Bridget, both new and unique in her position, had come to us at the same event, one year before. Not a week later, Kerra, the Kingdom Sign Herald, had effectively gobbled up our new member calling on her mundane training in sigh-language in service to the newly called-for role of sign heralds within the Kingdom. Bridget looked to revel in the role, quickly finding a place in the society unlike any other. But now, a year later, I wanted to make sure she got to see the inner working of the kingdom before spending too much time working for them. The week before, she, as well as my wife and I had traveled south to King's Round Table, a chance to introduce her to the administrative workings of the kingdom. Now, I was leading her even further south, and showing her the inner workings of the kingdom's own College of Heralds.
The First leg of our trek took us west and south into the borderlands between Namron and Wiesenfuer. There, we meet up with friends old and new. Castellana and Meadhbh were two long-time friends from the heraldic community, both having earned their stripes on the lystfield, and having later taken on roles with book heraldry to one extent or another. Meadhbh was a regular player when I first joined the SCA, and Castellana was a later recruit whom I 'guided' into heraldry. The last addition to our party of five was Donnan, a hard working husband and father who's whole family had joined the society much more recently, and fell in with the good company of house "Patrin Or", a now long-standing band of close friends to my own family.
From there, Donnan took over for us, and the five of us made our way south across the Red River and through the heart of Elfsea and down to Raven's fort, who was hosting this year's symposium.
We arrived late at our lodgings, and I, at least, relished in the chance to catch up on lost sleep from the day's travels.
The next day we all rose early and set out for the short last leg of our trip.
Heraldic and Scribal Symposium has long been a center for both heraldic education and interaction within the kingdom. A chance for the newest and the oldest, the most experienced and the most inquisitive minds within the college to join and interact in a day both free of distractions, and full of too many of them all at the same time.

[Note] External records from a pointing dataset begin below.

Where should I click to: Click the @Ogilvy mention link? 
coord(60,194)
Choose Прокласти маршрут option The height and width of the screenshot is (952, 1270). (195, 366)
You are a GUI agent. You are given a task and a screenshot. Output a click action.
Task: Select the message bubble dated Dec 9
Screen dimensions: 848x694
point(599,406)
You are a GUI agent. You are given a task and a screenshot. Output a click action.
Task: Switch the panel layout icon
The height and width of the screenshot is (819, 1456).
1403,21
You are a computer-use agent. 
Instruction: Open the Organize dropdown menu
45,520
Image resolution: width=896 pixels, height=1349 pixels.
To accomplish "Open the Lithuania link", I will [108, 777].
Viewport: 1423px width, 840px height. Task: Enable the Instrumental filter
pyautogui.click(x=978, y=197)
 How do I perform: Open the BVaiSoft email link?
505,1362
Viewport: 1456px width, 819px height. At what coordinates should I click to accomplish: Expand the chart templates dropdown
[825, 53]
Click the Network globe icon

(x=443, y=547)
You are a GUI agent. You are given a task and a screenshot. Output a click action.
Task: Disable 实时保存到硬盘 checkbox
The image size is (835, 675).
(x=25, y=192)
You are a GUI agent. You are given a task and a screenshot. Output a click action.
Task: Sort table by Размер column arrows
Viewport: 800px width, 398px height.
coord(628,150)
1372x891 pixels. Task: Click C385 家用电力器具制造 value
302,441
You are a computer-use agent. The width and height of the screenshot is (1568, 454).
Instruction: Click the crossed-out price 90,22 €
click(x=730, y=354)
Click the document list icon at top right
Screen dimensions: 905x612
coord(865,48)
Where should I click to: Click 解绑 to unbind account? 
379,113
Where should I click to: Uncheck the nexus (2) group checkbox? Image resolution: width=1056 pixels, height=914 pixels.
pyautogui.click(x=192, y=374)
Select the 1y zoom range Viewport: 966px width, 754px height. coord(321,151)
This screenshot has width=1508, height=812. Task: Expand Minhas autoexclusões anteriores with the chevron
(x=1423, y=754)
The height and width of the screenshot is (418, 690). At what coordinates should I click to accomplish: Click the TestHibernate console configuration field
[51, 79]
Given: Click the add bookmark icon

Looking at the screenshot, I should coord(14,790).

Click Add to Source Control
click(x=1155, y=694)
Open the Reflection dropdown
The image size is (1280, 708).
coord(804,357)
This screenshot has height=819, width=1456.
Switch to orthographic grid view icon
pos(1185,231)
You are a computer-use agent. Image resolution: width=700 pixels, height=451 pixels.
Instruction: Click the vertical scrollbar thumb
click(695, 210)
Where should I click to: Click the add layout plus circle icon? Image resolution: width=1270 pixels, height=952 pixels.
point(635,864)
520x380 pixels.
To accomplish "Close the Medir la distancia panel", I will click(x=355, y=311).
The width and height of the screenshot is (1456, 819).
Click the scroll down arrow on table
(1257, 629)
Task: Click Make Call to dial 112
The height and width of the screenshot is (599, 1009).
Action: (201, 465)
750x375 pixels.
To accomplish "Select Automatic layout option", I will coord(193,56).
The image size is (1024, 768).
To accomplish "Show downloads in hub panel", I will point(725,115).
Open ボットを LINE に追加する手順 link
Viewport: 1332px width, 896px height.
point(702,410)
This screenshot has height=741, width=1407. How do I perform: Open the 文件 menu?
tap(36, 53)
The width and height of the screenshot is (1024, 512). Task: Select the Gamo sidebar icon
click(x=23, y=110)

Upon arrival, I noted something most familiar and wondering all in the same time. The stewards for the event had named each room by way of a heraldic color. Now, as to if this was in any way a response to, or inspired by my work the year before, naming rooms after influential heralds and their devices, I don't know, but I was none the less very glad to see the concept carried over for another year.
Somewhat by design, (and somewhat by happenstance), the majority of my day was scheduled teaching, though I would get to sit in on a few classes as well. I had quipped with the first person in the door for my morning class, "List heraldry 101", that if I had two more people come in I would have officially exceeded my expected attendance. As it happened, not only did I double it, but my protected number of two became six, as no less than the Landed Baron of Raven's Fort walked in and rounded out the last of my students.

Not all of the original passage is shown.